Some ebook readers market to more specific audiences, whether it be as a first reader for children or incorporating audiobooks into the available selection. Our reviewer will assess how well the device achieves its goals, looking at child-friendly options and parental controls on a kids’ reader or testing out the stability of the Bluetooth connection when listening to an audiobook.
How to buy the best ebook reader for you
Is Amazon the best ebook provider?
Not necessarily. All Amazon’s ebook reader devices have exclusive access to Amazon’s ridiculously large library of ebooks and magazines, which are often reasonably priced – and many are free. The downside is that the Amazon Kindle won’t read certain file types, as it’s only programmed to work with files purchased through Amazon’s Kindle library. If Amazon doesn’t have what you want (which is unlikely) you’ll have to go without.
Are there any Amazon Prime benefits?
There are, indeed. Boons of siding with Amazon include family ebook sharing and the perks of the Kindle Owner’s Lending Library and Prime Reading service for Prime subscribers. The former allows Amazon Prime subscribers with a Kindle device to borrow one book per month at no cost, with no due dates, from a choice of 600,000 books. Prime Reading gives Prime members free access to a smaller library of 1,000 titles – including books, magazines, and comics – which they can download and keep.
READ NEXT: How to find the best free UK Kindle books
What does Kobo’s service have to offer?
Kobo users can buy or borrow ebooks from pretty much anywhere – apart from Amazon. The Kobo Library and local library OverDrive system are where you’ll source your ebooks. Certain Amazon Kindle file types even work, too.
You can also buy through indie bookstores to support physical businesses that have partnered with Kobo. An added benefit is that Kobo ebook readers are compatible with a wider range of file types than Kindle, and Kobo’s own library of ebooks is more comprehensive these days. It’s now rare to find a hot new best-seller that is on Amazon but not on Kobo.
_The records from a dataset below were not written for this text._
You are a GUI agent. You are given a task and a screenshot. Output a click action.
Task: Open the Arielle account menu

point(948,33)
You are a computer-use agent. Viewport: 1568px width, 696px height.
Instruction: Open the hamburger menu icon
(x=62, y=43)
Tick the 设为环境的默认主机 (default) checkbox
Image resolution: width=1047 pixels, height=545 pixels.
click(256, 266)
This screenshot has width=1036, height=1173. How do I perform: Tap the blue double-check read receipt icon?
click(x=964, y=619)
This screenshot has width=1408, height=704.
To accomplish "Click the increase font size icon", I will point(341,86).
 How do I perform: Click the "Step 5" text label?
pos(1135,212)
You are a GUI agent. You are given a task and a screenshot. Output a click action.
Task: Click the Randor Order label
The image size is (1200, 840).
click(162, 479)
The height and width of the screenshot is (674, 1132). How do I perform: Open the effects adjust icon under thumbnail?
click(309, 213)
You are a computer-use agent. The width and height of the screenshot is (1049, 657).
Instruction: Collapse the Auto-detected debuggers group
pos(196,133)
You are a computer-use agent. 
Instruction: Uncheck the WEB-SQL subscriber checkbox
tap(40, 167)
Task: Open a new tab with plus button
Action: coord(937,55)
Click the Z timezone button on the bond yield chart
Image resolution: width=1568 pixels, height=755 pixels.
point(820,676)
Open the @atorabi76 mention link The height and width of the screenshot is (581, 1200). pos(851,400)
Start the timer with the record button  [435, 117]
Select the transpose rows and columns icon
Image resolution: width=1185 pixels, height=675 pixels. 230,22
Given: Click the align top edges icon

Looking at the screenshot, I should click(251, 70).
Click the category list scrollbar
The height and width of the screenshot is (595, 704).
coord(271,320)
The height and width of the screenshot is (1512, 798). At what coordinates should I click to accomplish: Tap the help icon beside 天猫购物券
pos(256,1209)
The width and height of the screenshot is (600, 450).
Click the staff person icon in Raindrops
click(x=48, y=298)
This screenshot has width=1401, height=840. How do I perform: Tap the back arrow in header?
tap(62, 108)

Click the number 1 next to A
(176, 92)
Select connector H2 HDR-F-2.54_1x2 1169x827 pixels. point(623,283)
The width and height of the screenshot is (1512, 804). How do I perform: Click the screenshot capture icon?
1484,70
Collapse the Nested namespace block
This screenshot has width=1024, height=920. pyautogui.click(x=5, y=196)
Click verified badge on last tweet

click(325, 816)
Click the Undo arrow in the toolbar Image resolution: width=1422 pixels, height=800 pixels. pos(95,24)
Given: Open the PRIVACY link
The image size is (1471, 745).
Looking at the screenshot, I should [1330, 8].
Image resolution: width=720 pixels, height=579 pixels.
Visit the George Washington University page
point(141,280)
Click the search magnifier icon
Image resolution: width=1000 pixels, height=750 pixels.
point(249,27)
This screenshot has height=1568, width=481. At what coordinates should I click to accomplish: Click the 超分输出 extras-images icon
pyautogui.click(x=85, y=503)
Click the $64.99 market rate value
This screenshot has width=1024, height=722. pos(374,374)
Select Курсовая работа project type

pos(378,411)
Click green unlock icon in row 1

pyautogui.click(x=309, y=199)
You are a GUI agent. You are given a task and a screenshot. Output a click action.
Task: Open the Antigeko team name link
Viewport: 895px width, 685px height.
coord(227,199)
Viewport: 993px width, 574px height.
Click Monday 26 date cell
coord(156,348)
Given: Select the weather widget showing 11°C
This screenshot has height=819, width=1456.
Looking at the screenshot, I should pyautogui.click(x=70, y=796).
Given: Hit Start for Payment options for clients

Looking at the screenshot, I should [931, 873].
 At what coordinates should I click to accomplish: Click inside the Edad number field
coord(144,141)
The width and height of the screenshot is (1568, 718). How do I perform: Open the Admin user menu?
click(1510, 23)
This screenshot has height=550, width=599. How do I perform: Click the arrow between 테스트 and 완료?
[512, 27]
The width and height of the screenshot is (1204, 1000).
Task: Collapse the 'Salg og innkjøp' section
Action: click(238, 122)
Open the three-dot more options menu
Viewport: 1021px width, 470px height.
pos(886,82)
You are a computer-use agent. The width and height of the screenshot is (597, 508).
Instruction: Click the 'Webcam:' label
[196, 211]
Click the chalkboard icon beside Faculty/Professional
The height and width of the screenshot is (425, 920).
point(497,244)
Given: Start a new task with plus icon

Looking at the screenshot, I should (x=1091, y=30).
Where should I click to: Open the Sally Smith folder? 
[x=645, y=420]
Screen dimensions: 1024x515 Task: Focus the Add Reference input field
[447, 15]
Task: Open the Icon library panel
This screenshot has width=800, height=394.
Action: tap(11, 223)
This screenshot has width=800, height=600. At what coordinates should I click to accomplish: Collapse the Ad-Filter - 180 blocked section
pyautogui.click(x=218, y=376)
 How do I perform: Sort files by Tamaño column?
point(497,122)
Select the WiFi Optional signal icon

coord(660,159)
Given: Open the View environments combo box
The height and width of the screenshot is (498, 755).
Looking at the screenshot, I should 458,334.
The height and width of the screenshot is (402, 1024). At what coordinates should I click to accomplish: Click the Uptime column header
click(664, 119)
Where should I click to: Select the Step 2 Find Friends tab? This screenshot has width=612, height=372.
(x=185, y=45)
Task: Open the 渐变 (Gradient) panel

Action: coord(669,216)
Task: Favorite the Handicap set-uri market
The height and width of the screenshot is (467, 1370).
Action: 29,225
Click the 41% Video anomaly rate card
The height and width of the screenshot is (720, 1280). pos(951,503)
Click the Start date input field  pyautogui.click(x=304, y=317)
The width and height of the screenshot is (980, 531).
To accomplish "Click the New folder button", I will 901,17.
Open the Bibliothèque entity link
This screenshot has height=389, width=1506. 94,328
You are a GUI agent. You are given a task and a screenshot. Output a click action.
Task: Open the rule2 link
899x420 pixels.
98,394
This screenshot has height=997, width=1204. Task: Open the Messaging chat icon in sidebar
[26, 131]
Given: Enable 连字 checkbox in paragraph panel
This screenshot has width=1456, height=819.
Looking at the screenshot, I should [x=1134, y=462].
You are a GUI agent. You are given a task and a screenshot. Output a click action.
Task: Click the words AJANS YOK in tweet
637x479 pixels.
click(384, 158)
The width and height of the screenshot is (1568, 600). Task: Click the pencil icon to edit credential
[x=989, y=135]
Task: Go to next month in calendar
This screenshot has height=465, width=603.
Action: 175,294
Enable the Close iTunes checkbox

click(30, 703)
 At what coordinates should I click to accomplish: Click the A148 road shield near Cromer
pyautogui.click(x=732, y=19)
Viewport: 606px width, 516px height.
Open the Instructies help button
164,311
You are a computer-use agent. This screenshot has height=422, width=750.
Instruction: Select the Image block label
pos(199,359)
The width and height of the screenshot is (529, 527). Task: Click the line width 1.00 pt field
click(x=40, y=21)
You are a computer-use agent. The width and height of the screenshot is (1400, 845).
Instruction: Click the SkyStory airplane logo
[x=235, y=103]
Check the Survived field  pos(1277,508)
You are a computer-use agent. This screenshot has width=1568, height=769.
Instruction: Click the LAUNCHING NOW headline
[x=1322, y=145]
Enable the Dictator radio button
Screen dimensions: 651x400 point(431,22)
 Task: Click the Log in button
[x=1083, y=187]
Are there no other competitors out there?
There are, but they’re just not on the level of Kindle and Kobo. Barnes & Noble, the American book store chain, makes its own line of electronic book readers called Nook. Although they are still being made, new models don’t come out anywhere near as frequently as Kindle or Kobo devices. What’s more, they’re hard to find in the UK. The latest B&N ebook reader is a premium offering called the Nook GlowLight Plus. Released in May 2019, it is currently only available to buy in America.
READ NEXT: The best fiction and non-fiction audiobooks
The best ebook readers you can buy in 2023
1. Amazon Kindle: Best cheap ebook reader, now with a reading light
Price: £70-£80 | Buy now from Amazon
The standard Amazon Kindle remains a stalwart of the ebook reader market and an excellent choice for anybody buying their first ebook reader. The Kindle has been upgraded time and again since its initial launch back in November 2007 with better memory, longer battery life, and now it has a touchscreen as well. The latest refresh, which came out in mid-2019, is a major upgrade for this humblest of ebook readers.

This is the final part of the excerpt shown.